Personal information
- Full name: Ernest Walter Bellhouse
- Date of birth: 15 July 1871
- Place of birth: Sale, England
- Date of death: 1920 (aged 48–49)
- Position(s): Half back

Senior career*
- Years: Team / Apps / (Gls)
- 1887: Repton School
- 1889: Derby County / 2 / (0)

= Ernest Bellhouse =

English footballer

Ernest Bellhouse (1871-1920) was an English footballer who played in the Football League for Derby County.

Ernest Bellhouse played association football for the famous Derbyshire school Repton from 1887. The records do not show if he was a pupil but as he was 16 in 1887 he was likely to be.

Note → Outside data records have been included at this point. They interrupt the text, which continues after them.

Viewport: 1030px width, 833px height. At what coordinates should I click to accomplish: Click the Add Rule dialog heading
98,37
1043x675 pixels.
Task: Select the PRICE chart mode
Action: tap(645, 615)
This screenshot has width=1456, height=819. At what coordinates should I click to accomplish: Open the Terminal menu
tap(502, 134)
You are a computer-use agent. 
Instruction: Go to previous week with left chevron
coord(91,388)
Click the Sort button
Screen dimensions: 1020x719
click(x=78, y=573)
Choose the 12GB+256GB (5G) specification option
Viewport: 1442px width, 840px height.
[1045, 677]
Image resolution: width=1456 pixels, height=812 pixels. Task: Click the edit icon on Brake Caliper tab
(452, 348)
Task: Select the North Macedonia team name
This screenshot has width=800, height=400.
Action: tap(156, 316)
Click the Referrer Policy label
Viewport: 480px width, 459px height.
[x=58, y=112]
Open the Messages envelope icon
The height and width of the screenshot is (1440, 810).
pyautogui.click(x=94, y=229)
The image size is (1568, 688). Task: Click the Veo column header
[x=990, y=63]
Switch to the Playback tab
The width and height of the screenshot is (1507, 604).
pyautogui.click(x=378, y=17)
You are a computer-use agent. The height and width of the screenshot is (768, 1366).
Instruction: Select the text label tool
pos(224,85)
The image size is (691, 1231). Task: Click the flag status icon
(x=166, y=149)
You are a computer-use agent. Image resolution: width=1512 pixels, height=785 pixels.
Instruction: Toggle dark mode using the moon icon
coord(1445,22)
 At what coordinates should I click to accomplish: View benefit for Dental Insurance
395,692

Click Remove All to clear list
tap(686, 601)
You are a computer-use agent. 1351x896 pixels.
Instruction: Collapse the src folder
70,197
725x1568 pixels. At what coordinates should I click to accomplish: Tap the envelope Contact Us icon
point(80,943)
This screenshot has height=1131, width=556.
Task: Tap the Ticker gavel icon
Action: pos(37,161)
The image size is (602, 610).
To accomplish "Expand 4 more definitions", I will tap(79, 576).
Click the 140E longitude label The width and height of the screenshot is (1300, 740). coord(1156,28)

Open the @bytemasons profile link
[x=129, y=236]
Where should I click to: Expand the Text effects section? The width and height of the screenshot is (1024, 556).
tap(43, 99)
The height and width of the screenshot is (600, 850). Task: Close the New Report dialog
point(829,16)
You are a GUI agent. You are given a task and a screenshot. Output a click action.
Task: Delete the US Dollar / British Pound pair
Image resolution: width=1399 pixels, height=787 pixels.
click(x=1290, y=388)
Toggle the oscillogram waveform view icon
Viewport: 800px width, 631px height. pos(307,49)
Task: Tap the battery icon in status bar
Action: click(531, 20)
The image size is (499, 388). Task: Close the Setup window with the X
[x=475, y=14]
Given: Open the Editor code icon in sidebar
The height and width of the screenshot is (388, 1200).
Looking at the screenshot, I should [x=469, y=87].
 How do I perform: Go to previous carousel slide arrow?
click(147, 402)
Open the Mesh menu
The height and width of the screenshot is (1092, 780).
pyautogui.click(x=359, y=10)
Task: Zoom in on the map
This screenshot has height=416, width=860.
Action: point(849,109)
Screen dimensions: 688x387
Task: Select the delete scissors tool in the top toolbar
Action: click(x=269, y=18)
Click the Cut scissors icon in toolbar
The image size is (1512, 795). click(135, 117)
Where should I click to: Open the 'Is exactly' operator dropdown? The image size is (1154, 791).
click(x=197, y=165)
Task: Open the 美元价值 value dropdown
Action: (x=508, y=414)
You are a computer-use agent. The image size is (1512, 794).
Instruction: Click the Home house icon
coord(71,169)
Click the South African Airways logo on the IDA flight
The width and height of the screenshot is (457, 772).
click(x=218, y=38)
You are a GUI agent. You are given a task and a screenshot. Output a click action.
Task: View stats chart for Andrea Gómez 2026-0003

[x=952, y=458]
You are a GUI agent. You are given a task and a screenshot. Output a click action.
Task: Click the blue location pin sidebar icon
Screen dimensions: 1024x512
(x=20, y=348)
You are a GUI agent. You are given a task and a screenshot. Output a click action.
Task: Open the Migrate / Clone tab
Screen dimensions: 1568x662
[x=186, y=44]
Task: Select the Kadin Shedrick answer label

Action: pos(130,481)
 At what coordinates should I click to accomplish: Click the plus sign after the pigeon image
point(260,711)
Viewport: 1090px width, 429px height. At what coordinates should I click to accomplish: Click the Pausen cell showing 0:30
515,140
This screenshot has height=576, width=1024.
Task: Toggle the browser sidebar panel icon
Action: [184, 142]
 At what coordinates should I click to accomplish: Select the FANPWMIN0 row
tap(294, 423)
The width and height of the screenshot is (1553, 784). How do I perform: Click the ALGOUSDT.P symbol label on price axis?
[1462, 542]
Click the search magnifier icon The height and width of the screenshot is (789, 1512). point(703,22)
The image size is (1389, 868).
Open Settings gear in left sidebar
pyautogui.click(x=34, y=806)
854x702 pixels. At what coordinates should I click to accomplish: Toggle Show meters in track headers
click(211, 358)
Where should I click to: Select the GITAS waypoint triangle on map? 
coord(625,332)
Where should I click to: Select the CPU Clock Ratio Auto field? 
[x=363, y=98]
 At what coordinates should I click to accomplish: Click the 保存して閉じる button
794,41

Centre-Half had been a problem position for Derby County in 1888-1889 and various players were tried. J Smith had become the regular centre-half but he missed/was unavailable for the Boxing Day match against Bolton Wanderers. Smith again was unavailable, this time for the visit of Wolverhampton Wanderers on 12 January. This gave Bellhouse his opportunity and he took the centre-half position, aged 17 years 171 days and he had to face Wolves centre-forward, John Brodie who had scored 10 goals in 12 games. Ernest Bellhouse and his defence colleagues had a magnificent game against one of the best teams of those days.
On a windy and rainy day Derby County dominated the first-half against what was described as a "poor Wolves team". Derby County led 2–0 at half-time but once again the clean-sheet was thanks to County goalkeeper Joseph Marshall. The second half was more close-fought but Derby County got their third goal 20 minutes from the end which caused the County Ground, Derby to start to empty out because of the wet weather. Derby County won 3-0 not only achieving their third win but achieving their first clean-sheet in a League match.
Ernest Bellhouse was retained but, as J Smith was fit to play for the trip to Turf Moor, Burnley on 19-Jan-1889 Bellhouse was moved to right-half to cover the absence of regular first-team player, Albert Williamson. Derby County lost 0–1.

Ernest Bellhouse never played top-flight football again.

Derby County finished 10th in the Football League and had to seek re-election. They scored 41 goals and conceded 61 goals in 22 games, the third worst defence of the season.

Bellhouse died at the age of 48/49 in 1920.